Phasenwechsel
Helge Riemann erforscht seit über dreißig Jahren Verfahren zur Herstellung jenes Stoffes, der Silicon Valley seinen Namen gab: Silizium. Auf seinem Berufsweg hat er erlebt, wie sich die Produktion des Halbmetalls durch die politischen Systeme hinweg verändert hat.
„Silizium ist ein Universalwerkstoff – wie früher Stahl“, sagt Helge Riemann, Leiter der Abteilung Silizium/Germanium. „Um einen Kristall wachsen zu lassen, ihn zu ‚züchten‘, gibt es zwar nur vier bis fünf wesentliche Bedienungselemente. Aber der Vorgang, den man damit steuern muss, ist hochkomplex. Im Grunde wie beim Autofahren“.

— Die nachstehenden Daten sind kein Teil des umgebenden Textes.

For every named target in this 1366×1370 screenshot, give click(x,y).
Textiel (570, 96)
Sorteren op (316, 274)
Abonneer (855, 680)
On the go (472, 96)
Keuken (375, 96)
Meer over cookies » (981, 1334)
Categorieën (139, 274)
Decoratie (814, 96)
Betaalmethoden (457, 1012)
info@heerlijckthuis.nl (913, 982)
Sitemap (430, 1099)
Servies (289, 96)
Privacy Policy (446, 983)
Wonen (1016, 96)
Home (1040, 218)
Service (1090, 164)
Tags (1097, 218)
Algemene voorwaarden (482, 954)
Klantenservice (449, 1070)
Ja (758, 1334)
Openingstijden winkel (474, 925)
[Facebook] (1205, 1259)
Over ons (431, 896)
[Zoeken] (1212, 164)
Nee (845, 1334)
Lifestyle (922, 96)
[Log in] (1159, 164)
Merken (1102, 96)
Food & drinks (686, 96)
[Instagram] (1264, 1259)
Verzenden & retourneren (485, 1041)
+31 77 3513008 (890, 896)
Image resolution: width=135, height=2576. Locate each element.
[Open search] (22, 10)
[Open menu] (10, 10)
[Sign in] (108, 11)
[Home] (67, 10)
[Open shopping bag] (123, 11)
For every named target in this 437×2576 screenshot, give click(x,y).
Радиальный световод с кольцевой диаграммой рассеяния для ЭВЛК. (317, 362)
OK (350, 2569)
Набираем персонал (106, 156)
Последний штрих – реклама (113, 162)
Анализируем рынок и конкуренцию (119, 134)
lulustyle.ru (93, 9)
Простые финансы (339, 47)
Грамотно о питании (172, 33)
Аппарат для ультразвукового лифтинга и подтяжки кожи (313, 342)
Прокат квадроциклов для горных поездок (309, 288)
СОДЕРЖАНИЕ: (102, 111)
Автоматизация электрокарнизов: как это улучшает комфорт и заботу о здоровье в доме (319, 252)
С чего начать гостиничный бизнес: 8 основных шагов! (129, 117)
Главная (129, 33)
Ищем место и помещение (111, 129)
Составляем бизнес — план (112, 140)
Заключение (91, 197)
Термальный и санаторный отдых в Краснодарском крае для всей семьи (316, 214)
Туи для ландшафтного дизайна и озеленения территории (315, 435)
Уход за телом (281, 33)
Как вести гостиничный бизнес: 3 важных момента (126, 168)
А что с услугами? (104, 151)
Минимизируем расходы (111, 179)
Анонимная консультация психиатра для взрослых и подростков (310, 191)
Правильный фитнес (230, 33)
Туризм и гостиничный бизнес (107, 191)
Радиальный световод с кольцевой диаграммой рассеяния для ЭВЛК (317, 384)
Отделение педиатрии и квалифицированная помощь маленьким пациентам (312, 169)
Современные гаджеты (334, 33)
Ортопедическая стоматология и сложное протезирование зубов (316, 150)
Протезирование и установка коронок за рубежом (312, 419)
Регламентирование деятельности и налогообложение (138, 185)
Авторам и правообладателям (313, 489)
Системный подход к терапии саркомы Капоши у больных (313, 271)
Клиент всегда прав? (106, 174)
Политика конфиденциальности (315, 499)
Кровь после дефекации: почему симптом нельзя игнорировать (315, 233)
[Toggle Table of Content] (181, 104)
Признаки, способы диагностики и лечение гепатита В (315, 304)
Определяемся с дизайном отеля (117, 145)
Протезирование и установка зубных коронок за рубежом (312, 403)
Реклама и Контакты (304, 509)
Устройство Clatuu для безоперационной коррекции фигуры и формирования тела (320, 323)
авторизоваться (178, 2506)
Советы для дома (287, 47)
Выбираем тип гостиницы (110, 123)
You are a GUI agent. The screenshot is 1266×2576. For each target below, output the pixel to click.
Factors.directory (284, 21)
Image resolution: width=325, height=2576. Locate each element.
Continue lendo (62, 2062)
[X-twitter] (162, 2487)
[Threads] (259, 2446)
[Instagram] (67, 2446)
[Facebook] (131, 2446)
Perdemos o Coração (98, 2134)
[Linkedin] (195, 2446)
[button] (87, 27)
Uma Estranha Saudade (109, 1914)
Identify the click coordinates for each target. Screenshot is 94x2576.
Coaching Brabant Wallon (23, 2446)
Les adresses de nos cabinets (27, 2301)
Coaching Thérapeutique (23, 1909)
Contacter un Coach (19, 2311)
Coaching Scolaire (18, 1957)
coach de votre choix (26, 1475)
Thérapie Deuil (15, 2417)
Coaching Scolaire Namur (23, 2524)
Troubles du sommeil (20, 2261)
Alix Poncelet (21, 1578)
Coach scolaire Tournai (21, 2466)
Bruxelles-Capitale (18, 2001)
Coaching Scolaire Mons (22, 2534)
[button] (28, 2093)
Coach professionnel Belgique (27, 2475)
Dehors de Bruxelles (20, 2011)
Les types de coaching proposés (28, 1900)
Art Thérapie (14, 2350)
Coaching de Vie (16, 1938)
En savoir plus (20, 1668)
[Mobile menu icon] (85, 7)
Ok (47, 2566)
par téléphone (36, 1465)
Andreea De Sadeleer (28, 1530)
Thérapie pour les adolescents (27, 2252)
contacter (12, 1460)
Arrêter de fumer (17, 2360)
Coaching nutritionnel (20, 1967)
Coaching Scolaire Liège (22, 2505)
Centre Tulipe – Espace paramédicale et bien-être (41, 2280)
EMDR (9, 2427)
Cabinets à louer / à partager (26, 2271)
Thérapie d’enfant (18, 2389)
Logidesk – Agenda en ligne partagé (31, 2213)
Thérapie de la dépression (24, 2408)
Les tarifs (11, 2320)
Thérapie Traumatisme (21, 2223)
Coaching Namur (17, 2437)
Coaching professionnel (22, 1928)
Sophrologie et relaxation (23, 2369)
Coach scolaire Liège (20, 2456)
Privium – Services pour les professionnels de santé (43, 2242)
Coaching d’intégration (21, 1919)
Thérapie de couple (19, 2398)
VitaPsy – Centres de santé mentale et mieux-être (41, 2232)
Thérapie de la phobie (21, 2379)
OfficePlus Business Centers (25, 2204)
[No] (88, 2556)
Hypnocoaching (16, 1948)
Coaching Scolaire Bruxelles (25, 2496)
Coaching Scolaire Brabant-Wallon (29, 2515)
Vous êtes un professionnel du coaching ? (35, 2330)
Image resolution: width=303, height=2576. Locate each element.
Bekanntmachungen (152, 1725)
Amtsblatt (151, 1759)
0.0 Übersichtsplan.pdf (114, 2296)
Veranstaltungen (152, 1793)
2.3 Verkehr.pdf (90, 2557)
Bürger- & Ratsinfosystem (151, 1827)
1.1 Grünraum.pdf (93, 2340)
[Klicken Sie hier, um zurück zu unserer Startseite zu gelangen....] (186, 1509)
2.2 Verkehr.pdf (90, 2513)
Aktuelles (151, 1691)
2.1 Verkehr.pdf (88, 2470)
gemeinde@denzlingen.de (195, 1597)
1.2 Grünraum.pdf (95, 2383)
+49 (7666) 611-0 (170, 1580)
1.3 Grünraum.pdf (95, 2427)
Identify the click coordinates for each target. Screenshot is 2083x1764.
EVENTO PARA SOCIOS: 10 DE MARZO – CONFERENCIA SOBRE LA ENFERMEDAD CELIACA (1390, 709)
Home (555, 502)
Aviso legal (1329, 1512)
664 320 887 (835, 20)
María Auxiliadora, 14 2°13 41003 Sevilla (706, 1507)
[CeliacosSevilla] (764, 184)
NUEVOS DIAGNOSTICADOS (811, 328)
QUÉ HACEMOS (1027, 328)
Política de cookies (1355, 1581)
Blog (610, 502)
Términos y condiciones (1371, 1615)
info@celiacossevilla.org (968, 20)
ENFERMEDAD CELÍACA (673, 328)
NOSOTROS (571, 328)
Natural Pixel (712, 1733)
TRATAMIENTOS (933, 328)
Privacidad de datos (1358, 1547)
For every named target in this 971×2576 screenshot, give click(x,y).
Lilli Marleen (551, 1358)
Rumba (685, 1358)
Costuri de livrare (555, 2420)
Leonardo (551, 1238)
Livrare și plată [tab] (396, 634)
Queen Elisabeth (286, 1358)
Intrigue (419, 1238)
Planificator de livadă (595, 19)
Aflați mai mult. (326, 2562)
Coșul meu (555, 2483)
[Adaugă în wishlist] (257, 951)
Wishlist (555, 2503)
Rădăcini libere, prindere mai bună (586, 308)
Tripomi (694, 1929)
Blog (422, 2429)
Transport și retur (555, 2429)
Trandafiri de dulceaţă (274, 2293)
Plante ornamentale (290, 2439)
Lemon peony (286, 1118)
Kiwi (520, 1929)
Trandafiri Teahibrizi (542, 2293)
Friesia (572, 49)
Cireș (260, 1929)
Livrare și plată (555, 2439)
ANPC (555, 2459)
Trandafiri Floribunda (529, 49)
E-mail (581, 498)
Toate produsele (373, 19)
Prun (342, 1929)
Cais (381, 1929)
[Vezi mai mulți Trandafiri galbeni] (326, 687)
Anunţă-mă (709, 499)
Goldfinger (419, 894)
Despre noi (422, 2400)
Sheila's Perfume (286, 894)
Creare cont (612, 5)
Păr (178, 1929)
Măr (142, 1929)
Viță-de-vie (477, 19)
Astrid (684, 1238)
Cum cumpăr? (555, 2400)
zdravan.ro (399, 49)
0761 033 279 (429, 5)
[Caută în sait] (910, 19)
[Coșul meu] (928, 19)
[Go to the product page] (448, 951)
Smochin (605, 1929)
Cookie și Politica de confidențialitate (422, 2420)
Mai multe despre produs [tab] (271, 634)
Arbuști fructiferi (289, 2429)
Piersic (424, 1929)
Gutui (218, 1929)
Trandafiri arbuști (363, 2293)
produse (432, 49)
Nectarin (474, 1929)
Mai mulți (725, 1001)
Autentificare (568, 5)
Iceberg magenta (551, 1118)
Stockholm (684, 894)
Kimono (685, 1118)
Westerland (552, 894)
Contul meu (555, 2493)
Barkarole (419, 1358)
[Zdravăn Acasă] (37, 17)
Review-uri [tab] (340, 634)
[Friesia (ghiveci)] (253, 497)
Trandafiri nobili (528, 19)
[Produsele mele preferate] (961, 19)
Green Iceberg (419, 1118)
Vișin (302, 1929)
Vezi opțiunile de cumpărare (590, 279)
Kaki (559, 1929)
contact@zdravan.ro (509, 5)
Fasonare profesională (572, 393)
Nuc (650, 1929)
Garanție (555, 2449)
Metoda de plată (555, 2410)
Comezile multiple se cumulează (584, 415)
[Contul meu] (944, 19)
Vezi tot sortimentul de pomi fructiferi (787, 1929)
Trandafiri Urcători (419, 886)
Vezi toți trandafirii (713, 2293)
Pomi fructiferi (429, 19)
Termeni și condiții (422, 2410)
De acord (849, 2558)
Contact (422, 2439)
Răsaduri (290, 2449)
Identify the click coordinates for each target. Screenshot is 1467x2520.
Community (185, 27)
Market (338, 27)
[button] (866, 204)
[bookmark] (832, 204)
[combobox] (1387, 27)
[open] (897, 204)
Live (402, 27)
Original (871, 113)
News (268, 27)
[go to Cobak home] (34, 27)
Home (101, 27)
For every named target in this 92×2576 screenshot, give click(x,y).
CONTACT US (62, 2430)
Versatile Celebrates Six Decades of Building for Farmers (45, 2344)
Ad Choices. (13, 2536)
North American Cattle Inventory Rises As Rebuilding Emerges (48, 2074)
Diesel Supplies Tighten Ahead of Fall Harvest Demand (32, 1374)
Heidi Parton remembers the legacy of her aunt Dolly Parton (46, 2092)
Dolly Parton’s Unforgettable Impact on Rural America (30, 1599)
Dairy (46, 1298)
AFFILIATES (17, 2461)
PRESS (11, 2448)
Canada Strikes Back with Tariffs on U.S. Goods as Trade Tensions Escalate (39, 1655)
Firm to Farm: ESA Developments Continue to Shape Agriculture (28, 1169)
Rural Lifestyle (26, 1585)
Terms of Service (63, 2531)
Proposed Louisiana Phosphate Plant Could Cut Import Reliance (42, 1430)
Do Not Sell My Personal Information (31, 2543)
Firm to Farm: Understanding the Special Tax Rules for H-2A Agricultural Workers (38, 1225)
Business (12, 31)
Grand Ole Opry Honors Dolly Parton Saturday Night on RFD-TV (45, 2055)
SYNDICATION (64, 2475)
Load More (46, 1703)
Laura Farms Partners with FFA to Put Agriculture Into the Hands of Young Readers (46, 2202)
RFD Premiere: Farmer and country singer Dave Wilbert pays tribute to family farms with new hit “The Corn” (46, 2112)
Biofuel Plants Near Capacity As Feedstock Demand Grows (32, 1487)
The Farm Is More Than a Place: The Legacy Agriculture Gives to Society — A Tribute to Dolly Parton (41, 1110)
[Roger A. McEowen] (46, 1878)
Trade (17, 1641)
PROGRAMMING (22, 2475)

Seit einigen Jahren ist Riemann mit seinem Team an einem besonders spektakulären Projekt beteiligt. Das Kilogramm, welches als eine der letzten Maßeinheiten immer noch durch ein künstlich gefertigtes Urmaß definiert wird, das nahe Paris in einem Tresor gelagert wird, soll neu definiert werden – mithilfe eines Siliziumkristalls. Am Projekt beteiligt ist das St. Petersburger Zentrotech Institut. Dort hatte man, noch in Zeiten des Kalten Krieges, Zentrifugen entwickelt, um einzelne Isotope bestimmter Elemente sehr hoch anzureichern. Man denkt da natürlich sofort an Uranisotope zur Herstellung von Atomwaffen. Aus dem isotopenreinen Silizium schmolzen Riemann und Kollegen anschließend einen perfekten Einkristall, aus diesem wiederum wurden zwei Kugeln herausgearbeitet. Am Ende soll die Anzahl von Atomen in einer solchen Siliziumkugel bestimmt werden, die zusammen genau ein Kilogramm ergeben, sodass die Definition eines „Kilo“ nie mehr verloren gehen kann.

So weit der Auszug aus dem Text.